Professor for Inorganic Chemistry

Kersti Hermansson (born in 1951) is a Professor for Inorganic Chemistry at Uppsala University.

== Education and professional career ==
She did her PhD on "The Electron Distribution in the Bound Water Molecule" in 1984. From 1984 to 1986, she had a postdoctoral fellowship from the Swedish Research Council with Dr. E. Clementi at IBM-Kingston, USA. From 1986–1988, she was a Högskolelektor in Inorganic Chemistry at Uppsala University. In 1988, she was a docent of Inorganic Chemistry at Uppsala University.
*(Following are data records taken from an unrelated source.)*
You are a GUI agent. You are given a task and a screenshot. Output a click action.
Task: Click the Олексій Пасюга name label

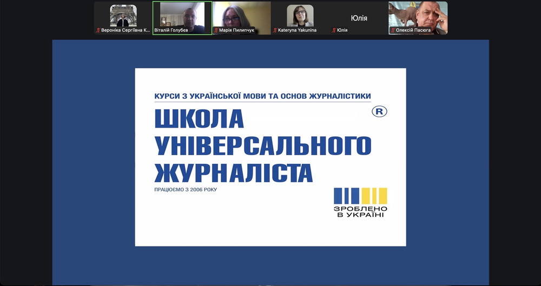414,30
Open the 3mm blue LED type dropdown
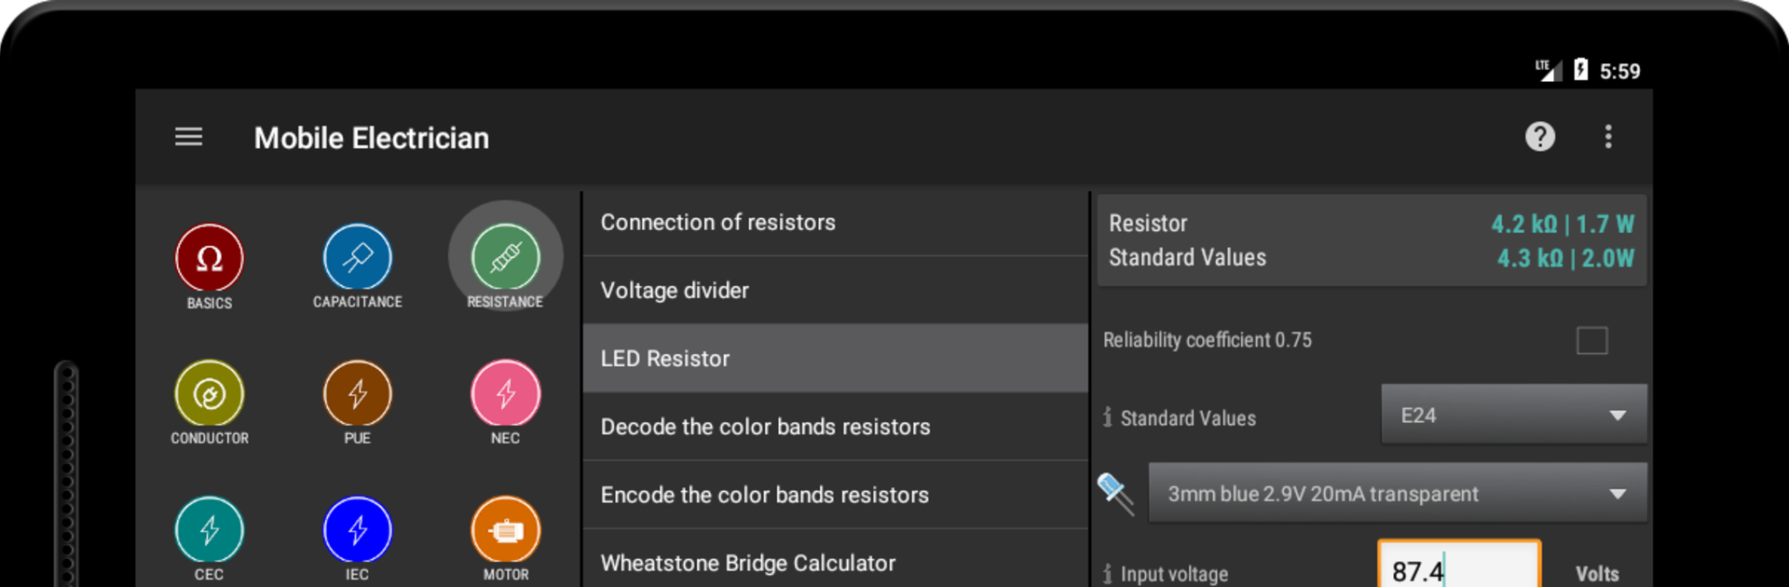1789x587 pixels. point(1397,494)
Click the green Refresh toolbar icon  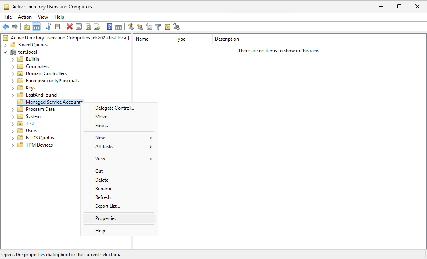pos(88,27)
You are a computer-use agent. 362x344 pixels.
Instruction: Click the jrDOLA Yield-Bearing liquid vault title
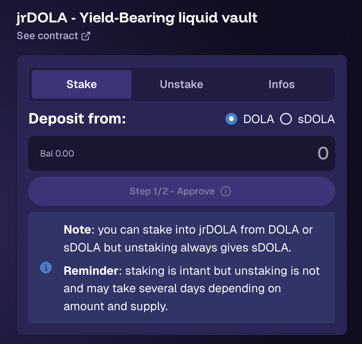[137, 18]
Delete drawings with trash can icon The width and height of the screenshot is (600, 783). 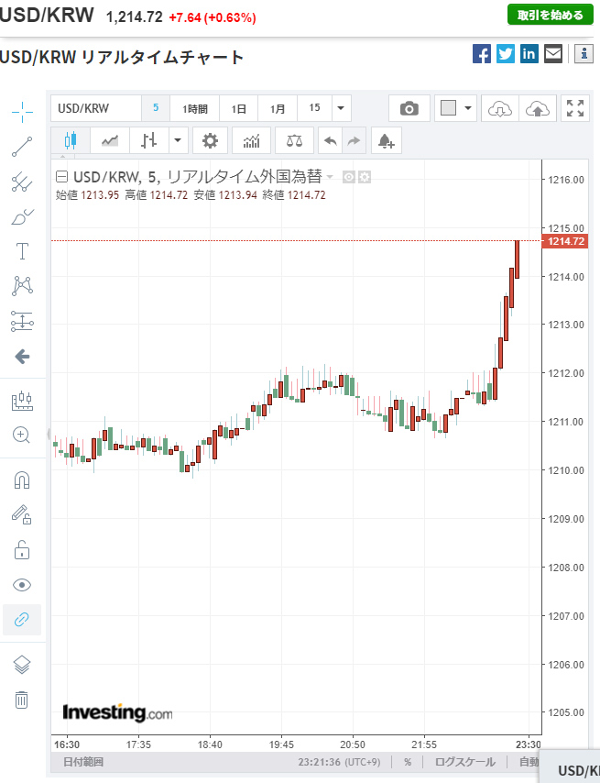(x=22, y=700)
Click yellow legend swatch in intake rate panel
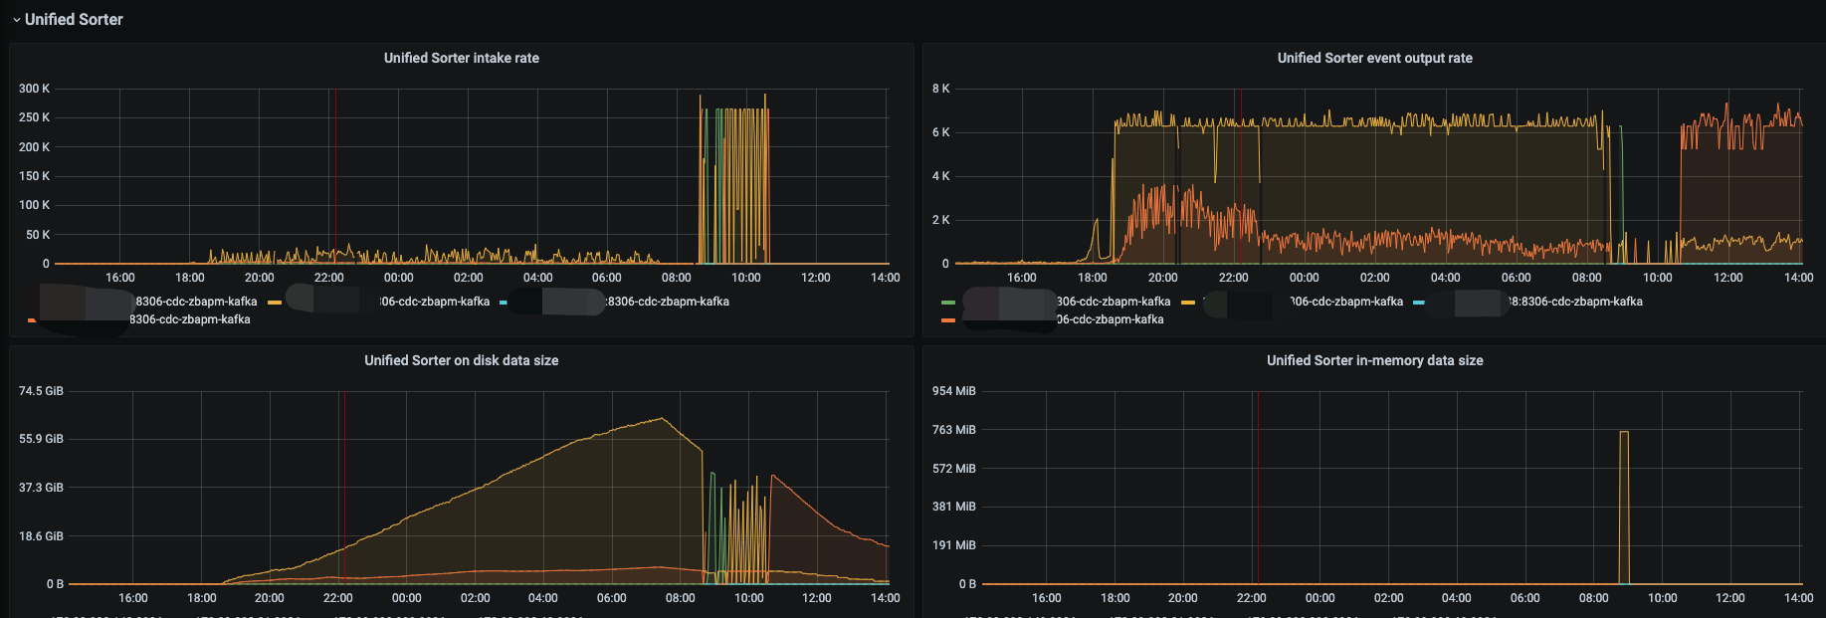Image resolution: width=1826 pixels, height=618 pixels. point(275,303)
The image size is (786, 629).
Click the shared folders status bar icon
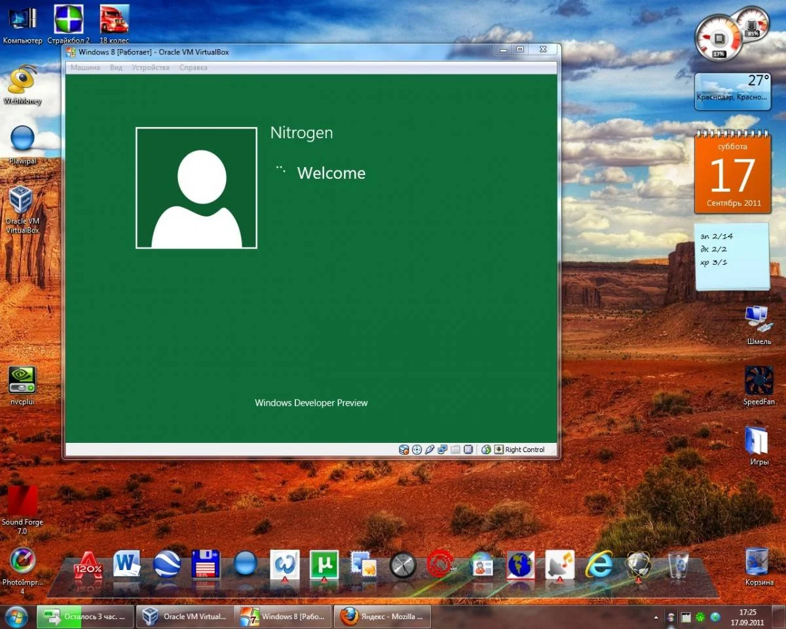pos(455,449)
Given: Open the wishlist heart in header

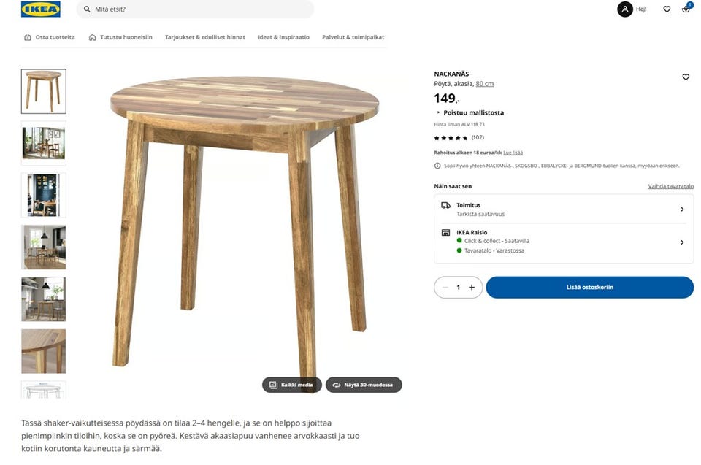Looking at the screenshot, I should pyautogui.click(x=667, y=9).
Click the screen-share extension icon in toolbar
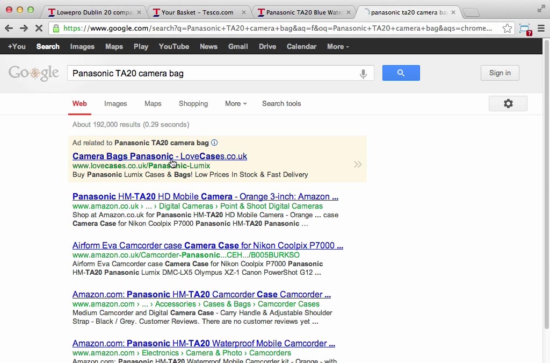Screen dimensions: 550x363 click(525, 29)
In 1996, she was a Biträdande professor. Since 2000, she is a professor of Inorganic Chemistry at Uppsala University. During this time (2008-2013), she was a part-time guest professor at KTH Stockholm.

== Research ==
Her research focuses on condensed-matter chemistry including the investigation of chemical bonding and development of quantum chemical methods.

== Awards ==
She received several prizes for her research:

- "Letterstedska priset" from the Swedish Royal Academy of Sciences (KVA) (1987)
- "Oskarspriset" from Uppsala University (1988)
- "Norblad-Ekstrand" medal in gold from the Swedish Chemical Society (2003)
- Member of Kungl. Vetenskapssamhället (Academia regia scientiarum Upsaliensis, KVSU), Uppsala (since 1988)
- Member of Royal Society of Science (since 2002)
- Member of Royal Swedish Academy of Sciences (since 2007)
- Adjunct professor at the Kasetsart University, Bangkok (2005)
- Honorary guest professor at the Department of Ion Physics and Applied Physics, Innsbruck University (since June 2009)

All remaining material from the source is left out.